# Source data
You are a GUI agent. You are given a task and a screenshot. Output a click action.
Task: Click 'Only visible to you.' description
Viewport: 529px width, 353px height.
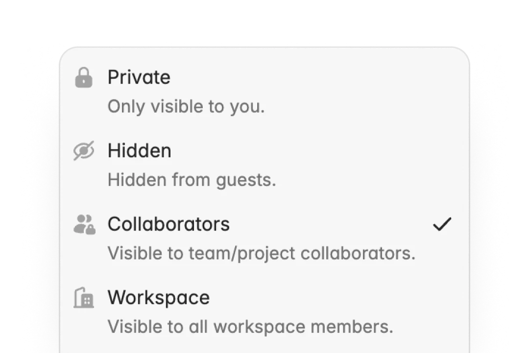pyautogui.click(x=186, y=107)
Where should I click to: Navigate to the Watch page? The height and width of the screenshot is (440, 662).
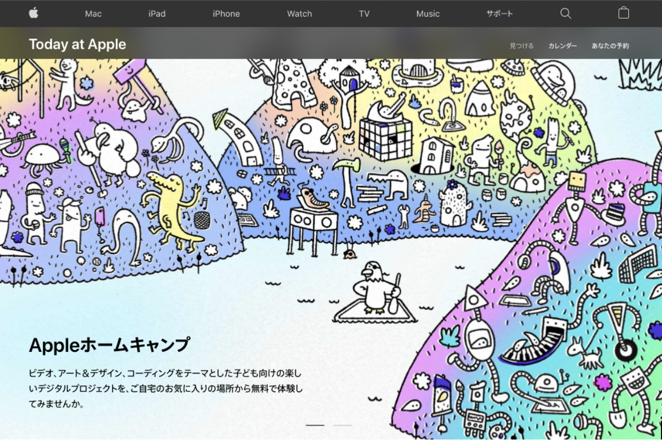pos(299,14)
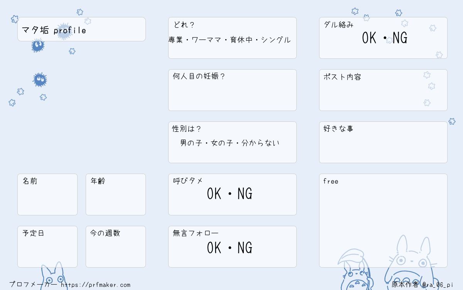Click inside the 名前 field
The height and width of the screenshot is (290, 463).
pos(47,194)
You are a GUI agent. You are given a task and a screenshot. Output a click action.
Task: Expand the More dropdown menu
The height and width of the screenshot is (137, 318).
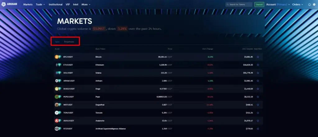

# Task brief
Pictures do not belong in the answer. Return the lines above starting at the one with "Where should I" and ending at the one with "Task: Expand the More dropdown menu", both kept, exactly.

# Result
Where should I click to: Navigate to the Watch page? The height and width of the screenshot is (440, 662).
pos(299,14)
Click inside the 名前 field
The height and width of the screenshot is (290, 463).
pos(47,194)
You are a GUI agent. You are given a task and a screenshot. Output a click action.
Task: Expand the More dropdown menu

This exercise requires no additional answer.